The first mention of a preparatory period before Christmas is mentioned in a decree of the Council of Saragossa (380). The Council Fathers stated that every Christian should daily go to church from December 17 until the Theophany (January 6th). At the Synod of Mac (581) in present day France it was decreed that from November 11, the day of St. Martin, until December 24 every Christian should fast 3 times a week (Monday, Wednesday, Friday).Our pre-Nativity period of preparation developed rather late. Scholars do not agree about the exact time it began. Some hold that it began in the sixth century. Others believe it began in the seventh or eighth century. The present liturgical pre-Nativity season was finally established at the Council of Constantinople (1166). The Council decreed that the fast would begin on November 15 and last until December 24 inclusive. Thus, there was created another 40 day fast.
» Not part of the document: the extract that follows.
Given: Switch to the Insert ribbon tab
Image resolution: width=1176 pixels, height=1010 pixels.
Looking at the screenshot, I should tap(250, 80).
The pre-Nativity fast is often called "Phillip's Fast" because it begins on the day after the feast of St. Phillip. The fast was introduced to prepare the Church for a worthy celebration of the great and holy day of the Birth of Christ. The regulations for the fast were far more lenient than the Great Fast before Pascha. Only Monday, Wednesday, and Friday were days of strict fasting without meat, dairy products or oil (in Slavic countries). On Sundays fish was permitted. Laymen were at first permitted to eat fish on other days, too, until the monastic rigoristic influence prevailed. It is interesting to observe that the famous 12th century Byzantine canonist Balsamon expressed the opinion that it would be enough if laymen fasted only one week before Christmas. In 1958 a modern Greek author, Christos M. Enislides, welcomes Balsamon's suggestion and believes that the best solution would be for the Church at large to abstain from meat and dairy products for 33 days. During the last seven days of the fast everybody should observe the strict fast.

The above confirms Father John's writings on the Forum.

The mention of the 17th of December coincides with the O Antiphons which are a favorite of mine. I think it's because I love the "Carol?" O Come, O Come Immanuel.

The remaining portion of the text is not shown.